Sometimes we forget that scientists like to be amused just as much as other individuals, and the illustration in the November 20/08 issue of Nature is certainly amusing. You see five ducks swimming serenely in a row. Above the water line, they are all identical but below the surface one duck is propelled along by a massive tricycle, one has extremely long legs with webbed feet, one has normal legs, one is propelled by a motorized propeller and the last one sits serenely on top of a gigantic octopus.

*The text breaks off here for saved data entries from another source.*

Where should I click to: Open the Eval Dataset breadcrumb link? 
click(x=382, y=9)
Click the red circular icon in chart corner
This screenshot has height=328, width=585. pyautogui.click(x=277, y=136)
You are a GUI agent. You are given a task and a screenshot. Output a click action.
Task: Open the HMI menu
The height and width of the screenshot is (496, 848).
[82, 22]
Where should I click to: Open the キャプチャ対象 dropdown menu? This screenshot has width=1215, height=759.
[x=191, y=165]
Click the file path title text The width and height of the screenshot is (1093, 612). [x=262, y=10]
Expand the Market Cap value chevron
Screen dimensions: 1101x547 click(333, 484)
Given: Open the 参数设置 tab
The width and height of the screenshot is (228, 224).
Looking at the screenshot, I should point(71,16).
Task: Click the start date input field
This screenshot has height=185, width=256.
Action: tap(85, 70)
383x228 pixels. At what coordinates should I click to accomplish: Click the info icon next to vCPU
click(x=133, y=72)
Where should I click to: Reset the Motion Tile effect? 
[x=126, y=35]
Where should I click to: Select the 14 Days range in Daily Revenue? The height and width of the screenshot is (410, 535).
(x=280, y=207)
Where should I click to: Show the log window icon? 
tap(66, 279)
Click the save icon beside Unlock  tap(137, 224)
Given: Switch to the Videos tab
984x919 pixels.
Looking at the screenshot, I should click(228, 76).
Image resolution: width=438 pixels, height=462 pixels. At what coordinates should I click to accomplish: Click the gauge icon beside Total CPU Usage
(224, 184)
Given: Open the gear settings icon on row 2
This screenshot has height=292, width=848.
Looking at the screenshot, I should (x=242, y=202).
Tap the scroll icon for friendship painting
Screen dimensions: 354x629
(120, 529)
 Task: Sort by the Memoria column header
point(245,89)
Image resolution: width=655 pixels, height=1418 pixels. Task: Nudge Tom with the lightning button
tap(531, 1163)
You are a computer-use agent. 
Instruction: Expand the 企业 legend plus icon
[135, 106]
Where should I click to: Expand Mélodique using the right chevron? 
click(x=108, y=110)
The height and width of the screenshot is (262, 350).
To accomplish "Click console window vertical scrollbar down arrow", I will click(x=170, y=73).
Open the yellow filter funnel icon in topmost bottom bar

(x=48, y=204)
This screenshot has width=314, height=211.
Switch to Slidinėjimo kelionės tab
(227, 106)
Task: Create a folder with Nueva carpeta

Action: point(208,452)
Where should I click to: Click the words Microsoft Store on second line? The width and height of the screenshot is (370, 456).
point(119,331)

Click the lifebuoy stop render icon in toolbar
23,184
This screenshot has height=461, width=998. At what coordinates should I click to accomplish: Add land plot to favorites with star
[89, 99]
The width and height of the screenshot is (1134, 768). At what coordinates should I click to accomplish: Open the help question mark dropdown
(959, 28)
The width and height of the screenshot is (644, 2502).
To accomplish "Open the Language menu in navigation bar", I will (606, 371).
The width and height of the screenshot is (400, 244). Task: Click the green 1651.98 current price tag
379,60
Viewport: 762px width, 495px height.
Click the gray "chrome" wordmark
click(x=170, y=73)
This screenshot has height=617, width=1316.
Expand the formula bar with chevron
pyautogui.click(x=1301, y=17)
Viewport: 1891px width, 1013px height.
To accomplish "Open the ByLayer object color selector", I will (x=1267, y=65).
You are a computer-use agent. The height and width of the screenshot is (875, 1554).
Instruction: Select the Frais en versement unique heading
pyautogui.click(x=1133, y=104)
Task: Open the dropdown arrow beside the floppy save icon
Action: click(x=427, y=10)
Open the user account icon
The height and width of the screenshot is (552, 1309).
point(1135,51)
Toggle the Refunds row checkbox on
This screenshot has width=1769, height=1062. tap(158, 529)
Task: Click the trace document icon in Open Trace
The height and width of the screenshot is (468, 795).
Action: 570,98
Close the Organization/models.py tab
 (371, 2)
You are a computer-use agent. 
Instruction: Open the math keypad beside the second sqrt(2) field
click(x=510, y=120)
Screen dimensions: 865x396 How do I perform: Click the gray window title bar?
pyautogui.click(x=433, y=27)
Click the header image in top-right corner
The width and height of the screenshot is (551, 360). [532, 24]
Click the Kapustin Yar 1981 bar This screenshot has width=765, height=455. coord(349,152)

It all makes one think of the sentiments expressed by “Little Buttercup” in the English operetta H.M.S. Pinafore. She warbles: 

Things are seldom what they seem,
Skim milk masquerades as cream…
Black sheep dwell in every fold
All that glitters is not gold.

The amusing illustration in the Nature article, was actually promoting a similar idea. Organisms may look similar on the outside, it declares, but on the inside, their genetic information may be vastly different.

Why does this matter? Well, it is certainly contrary to evolutionary expectations.

Defying expectations

As scientists first started building up a database of DNA coding in various organisms, they knew what they expected to find. Based on evolution theory, they expected that organisms that seemed to have a close evolutionary relationship would exhibit similar DNA codes, and those with a remote connection would show much different collections of code.

In previous generations, scientists looked for similarities in form and function among organisms to draw conclusions about evolutionary relationships. Thus catlike animals would all be placed in the same group. Obviously the experts expected that the results of DNA coding studies would reflect the relationships already established on the basis of similarity in shape and biology. But often that’s not what happened.

The illustration of the ducks, so similar above the water line, represents the form and function of organisms. The vastly different controlling mechanisms below the water represent the here-to-fore hidden differences in the DNA controls inside organisms.

The first sign of unfulfilled evolutionary expectations was when the DNA from a spectrum of organisms was compared. Often the most similar DNA coding was not found among organisms that looked the most similar.

Similar appearance ≠ similar DNA?

This discovery can also be compared to an adult assembling two children’s toys. The first box is opened and various component parts fall out along with an instruction sheet. The brave parent duly sets to work and assembles the toy.

Now imagine a second box is opened and a similar toy needs to be assembled. The parent thinks this one should be easy, but alas, he discovers the component parts are all differently shaped and the instructions are different too.

However in due course the second toy is assembled, and it looks and works much like the first toy. If the parent didn’t know that the insides of the two toys were very different, he might have thought they came from the same company. But after seeing the instruction sheet and all the parts, the parent realizes that these two toys must have come from totally separate sources. Even if the first company had wanted to produce a slightly more elaborate model, it would not change the basic components and instructions. It would merely modify the initial program as required.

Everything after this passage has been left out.